Ludd shook his head. "No, there are two more. Two other men returned from the battle. Your uncle Kort-Lenthe, and your tent mate Brulde."

I gaped at the old man in disbelief. "Brulde... lives?"

Ludd nodded. "Yes, your mate lives! But what of the others? What of my nephew Strom? Kort-lenthe does not know, and Brulde is very weak and will not speak of what happened. When he is questioned, he wails and tears at his clothing. He says only that you were killed. That a demon came out of the trees and devoured you. What of the others? Do you know their fates?"

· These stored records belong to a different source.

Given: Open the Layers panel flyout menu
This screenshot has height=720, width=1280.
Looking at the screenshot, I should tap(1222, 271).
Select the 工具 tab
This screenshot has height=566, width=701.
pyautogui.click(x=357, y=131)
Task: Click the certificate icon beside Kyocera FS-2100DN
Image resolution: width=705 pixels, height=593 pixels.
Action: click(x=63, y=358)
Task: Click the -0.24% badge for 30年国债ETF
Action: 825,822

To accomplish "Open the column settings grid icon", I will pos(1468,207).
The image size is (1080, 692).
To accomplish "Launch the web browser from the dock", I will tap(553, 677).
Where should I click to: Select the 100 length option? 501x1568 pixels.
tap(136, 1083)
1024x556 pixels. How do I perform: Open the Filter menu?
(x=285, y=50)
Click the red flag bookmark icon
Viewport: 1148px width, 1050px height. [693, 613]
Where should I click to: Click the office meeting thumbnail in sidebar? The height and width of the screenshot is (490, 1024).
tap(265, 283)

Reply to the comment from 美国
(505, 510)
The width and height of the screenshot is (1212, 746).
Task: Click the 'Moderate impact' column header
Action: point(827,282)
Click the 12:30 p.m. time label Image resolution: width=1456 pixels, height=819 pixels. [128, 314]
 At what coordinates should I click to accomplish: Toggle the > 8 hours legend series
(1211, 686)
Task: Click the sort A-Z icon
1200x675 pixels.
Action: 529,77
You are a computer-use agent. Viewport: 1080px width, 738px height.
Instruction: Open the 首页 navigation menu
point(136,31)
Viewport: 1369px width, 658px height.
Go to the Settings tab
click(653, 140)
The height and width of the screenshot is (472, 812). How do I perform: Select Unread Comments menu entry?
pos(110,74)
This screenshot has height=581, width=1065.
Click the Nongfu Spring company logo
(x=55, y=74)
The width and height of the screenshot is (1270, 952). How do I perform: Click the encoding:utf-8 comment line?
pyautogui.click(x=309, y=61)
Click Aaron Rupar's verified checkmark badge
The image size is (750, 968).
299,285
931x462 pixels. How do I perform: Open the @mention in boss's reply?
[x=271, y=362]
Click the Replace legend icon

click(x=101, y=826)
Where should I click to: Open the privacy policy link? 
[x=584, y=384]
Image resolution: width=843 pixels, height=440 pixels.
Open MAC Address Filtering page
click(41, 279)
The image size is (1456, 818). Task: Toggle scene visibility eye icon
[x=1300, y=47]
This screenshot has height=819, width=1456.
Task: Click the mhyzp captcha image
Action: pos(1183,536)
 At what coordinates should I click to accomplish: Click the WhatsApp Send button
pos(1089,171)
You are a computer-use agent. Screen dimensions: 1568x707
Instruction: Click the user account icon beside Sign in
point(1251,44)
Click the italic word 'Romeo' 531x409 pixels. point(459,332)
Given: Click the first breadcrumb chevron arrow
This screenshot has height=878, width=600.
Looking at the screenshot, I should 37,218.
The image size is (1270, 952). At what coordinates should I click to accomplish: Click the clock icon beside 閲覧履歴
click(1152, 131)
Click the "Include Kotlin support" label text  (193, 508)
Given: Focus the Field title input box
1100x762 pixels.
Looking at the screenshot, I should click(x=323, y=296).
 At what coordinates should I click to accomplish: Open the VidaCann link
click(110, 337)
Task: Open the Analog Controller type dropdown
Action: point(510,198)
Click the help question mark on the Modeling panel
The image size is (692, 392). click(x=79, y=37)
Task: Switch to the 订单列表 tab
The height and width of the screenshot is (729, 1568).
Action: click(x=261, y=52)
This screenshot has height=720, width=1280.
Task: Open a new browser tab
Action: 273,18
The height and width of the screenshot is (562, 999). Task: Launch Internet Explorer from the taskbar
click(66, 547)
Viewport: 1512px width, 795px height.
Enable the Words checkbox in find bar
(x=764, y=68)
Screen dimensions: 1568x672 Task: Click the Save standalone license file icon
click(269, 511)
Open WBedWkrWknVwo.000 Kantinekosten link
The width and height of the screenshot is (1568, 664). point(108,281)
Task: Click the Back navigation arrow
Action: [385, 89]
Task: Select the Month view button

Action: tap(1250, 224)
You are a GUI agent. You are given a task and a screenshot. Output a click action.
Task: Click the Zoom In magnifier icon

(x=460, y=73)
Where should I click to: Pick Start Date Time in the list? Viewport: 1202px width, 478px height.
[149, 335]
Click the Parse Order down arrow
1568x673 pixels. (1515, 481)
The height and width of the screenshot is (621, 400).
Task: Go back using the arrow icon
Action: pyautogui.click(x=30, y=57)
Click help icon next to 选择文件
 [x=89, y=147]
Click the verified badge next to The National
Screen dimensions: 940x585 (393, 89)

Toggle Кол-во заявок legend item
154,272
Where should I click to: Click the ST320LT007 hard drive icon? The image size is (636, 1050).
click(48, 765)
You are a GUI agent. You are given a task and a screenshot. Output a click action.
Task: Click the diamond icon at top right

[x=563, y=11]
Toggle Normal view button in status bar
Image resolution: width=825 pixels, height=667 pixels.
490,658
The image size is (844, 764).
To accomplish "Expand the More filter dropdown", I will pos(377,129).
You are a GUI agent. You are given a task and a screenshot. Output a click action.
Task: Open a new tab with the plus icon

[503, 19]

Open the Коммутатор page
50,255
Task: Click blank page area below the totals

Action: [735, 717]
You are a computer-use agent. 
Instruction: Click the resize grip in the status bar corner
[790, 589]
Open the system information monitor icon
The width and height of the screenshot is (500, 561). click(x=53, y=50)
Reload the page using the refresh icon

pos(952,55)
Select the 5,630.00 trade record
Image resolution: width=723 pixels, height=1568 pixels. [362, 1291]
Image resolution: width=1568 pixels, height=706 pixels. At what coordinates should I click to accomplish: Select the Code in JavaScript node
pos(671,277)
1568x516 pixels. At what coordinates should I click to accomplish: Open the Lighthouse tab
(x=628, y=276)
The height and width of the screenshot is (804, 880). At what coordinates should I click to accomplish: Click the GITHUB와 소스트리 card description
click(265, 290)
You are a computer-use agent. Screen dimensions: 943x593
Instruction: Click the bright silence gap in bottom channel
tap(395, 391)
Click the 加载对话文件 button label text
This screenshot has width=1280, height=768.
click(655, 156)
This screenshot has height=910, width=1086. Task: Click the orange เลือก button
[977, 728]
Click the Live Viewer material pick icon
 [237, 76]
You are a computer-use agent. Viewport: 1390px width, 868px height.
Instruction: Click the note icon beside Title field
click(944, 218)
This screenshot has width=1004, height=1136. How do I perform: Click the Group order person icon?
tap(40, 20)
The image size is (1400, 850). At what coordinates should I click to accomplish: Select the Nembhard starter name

"My father is dead," I said. "Tavet, Bukhult, the three brothers... all of them are dead."

"And my sister's son? What of Strom?"

"Dead, I'm afraid. Strom and Hyde both. We were terribly defeated."

Ludd's shoulders sagged, and he began to rub his hands together as if he were washing them. "And the devil-man?" he asked, his eyes shimmering. "The fiend who attacked us these past two nights?"

I glared at him.

"He is dead, too. I was the monster's doom."